An organization is a microcosm of society, operated by people with diverse skill sets and backgrounds that leverage social infrastructure and create perceived economic value in their communities. An organization's identity is a set of statements defining purpose, value and culture that are central, distinctive, and endured by all members of the organization.
Every organization has its unique way of doing things. These could be formally documented norms or implicit and accepted behavior from employees. Behavior of employees, including their beliefs and attitudes, define an organization's culture. Most often, the prevailing culture is far removed from what is needed to meet the company goals. Business leaders must identify, define, and cultivate the culture they need to create the environment to achieve organizational goals.

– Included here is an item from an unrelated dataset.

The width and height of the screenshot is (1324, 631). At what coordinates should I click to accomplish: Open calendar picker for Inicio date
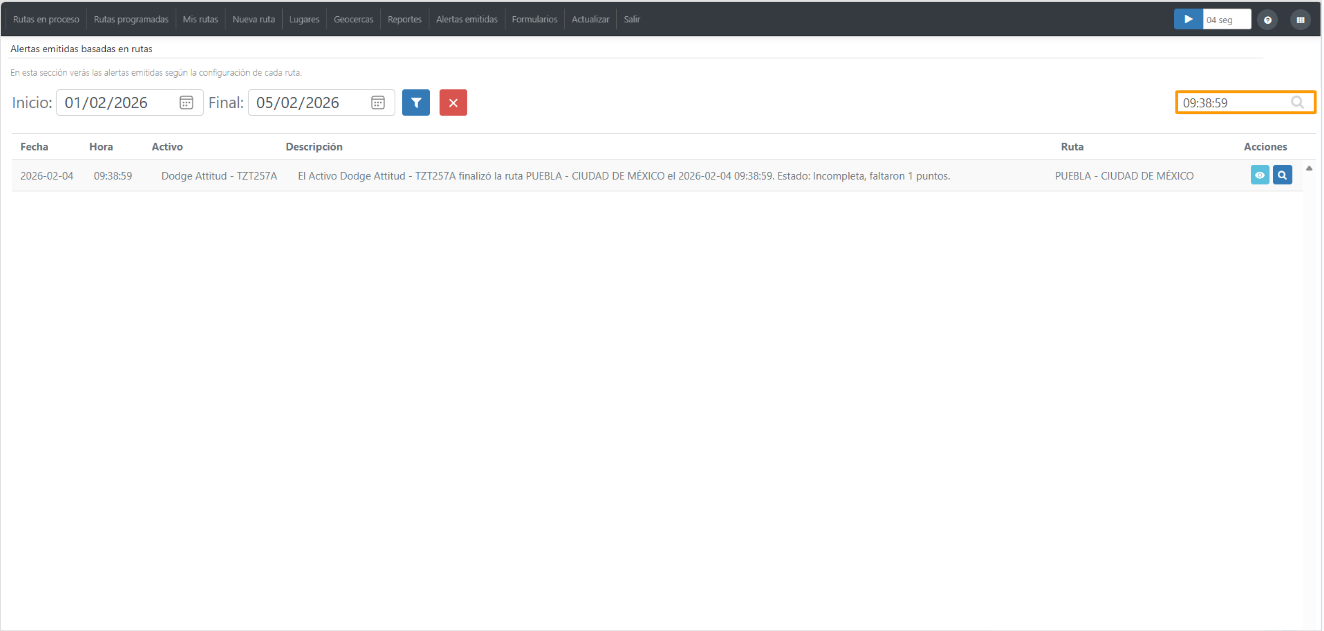tap(186, 102)
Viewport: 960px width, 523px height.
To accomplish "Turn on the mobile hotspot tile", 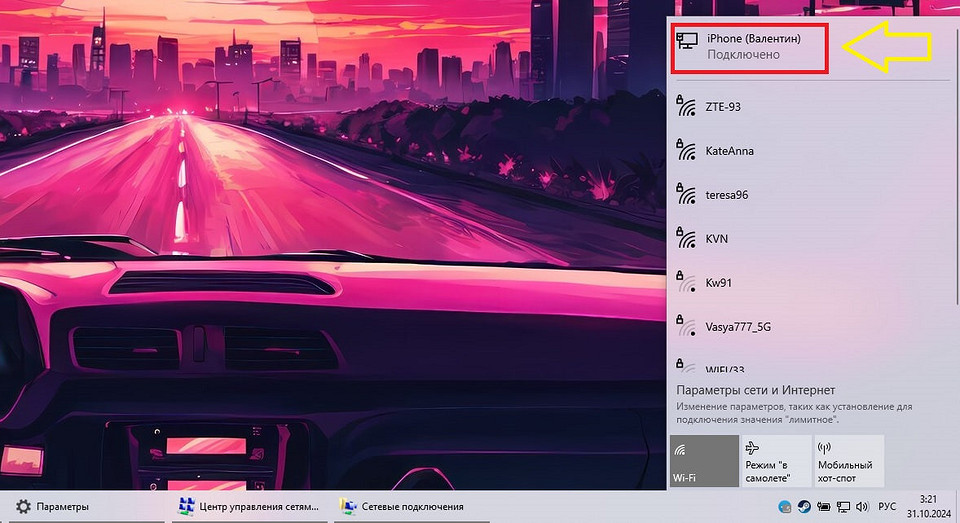I will click(847, 461).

The culture of an organization assures consistency and quality and impacts its performance. For example, the fun, creative, and flexible environment that is built on trust and ‘radical candor’ at Google encourages technological innovation.
Two organizations can manufacture the same product or provide the same service, but they will differ in their culture. Each will be unique in the way it functions and the values it believes in. Culture can create great differentiation in the market and set you apart from your competitors.
Constituents of Culture and Deployment
An organization gets its culture from its policies, procedures, norms, guidelines, traditions, and the kind of personalities nurtured in an enterprise. Different tools can be used to roll out, deploy, practice, and sustain culture across various functions of the organization.
Paradigm – The business values, mission statement, and purpose as crafted by senior management and founders.
Control Systems – Processes across departments, standard procedures, operational methods, behavioral expectations, compliance, and ethical guidelines are the core fabric of an organization’s operations.
Organizational Structure – Factors such as functional and people hierarchy, reporting, governance structures, collaboration, productivity, and other performance indicators that typically form part of the organizational structure contribute to culture. Decision governance, whether it is centralized, decentralized, or follows any other method is an important dimension too.
Symbols – Logos, trademarks, office infrastructure, locations, parking spaces, and other usable structures influence culture.
Practices & Rituals – Conduct of management, board meetings, approach to team collaborations, organizational events, communications, and reports are part of the cultural dynamics.
While purpose and value are defined and practiced, culture provides the central identity of an organization. It is critical to ensure behavior is aligned to the intended culture across every function of the organization.
Culture is typically driven by leadership. It must be part of the strategic framework that includes objectives, cross-functional employee engagement, recruitment process, and more. It includes inspiring people to align to the desired culture and setting up tracking procedures. Building the right culture is a long-drawn evolution that needs sustained, undeterred focus and action.
A company’s culture can impact almost every part of an organization, but the why and how is often difficult to understand—their specifics can be tough to pin down and even more difficult to change.
The culture of an organization needs to be imbibed around several dimensions including learning, people, innovation, clients, outcomes, authority, safety, employee wellness, and more. The current environment is hyper-dynamic due to consumerization, disruptive innovations, divergent customer needs, and ever-demanding stakeholders – the ARR model (Adaptive – Responsive – Responsible) is considered apt for dealing with the current dynamic enterprise ecosystem.
Adaptive – The modern organization must deal with and adapt to diversified generations, distributed power centers, demanding clients, connected organizations, interdependent economies, and many more variables. This makes it important to cultivate an adaptive culture.
Responsiveness – An organization that encourages continuous learning develops the ability to respond rapidly to changing needs. Free flow of information, experimentation, autonomy, empowerment, and transparency are characteristics that can help an organization become more responsive.
Responsible – To meet an organization’s purpose and mission, establishing practices such as ethical compliance, fair and unbiased transactions, a code of conduct, and social awareness are critical.
Culture cannot be built in a silo. The board of directors, CxO, HR organization, mid-level managers, compliance and risk teams, and employees are all equally responsible for forming the organizational culture.
IBM is a good example of the ARR model. It is over 100 years-old but it has adapted to the modern world. One of the company’s founder, Thomas Watson Jr., said that for a business to meet the challenges of the ever-changing world, it's got to constantly reinvent itself, everything except for its beliefs. IBM is thriving because of its culture of inclusivity, feedback, transparency, and growth for the business and the individual.
The current business environment is highly volatile, and culture is highly susceptible to change. A strong foundation of values that defines organizational culture can withstand external influence. Being aware of cultural vulnerabilities and staying vigilant to changes can prevent crises. A culture that allows employees to express themselves, innovate, take responsibility, and collaborate with others to achieve and sustain desired performances can achieve business success.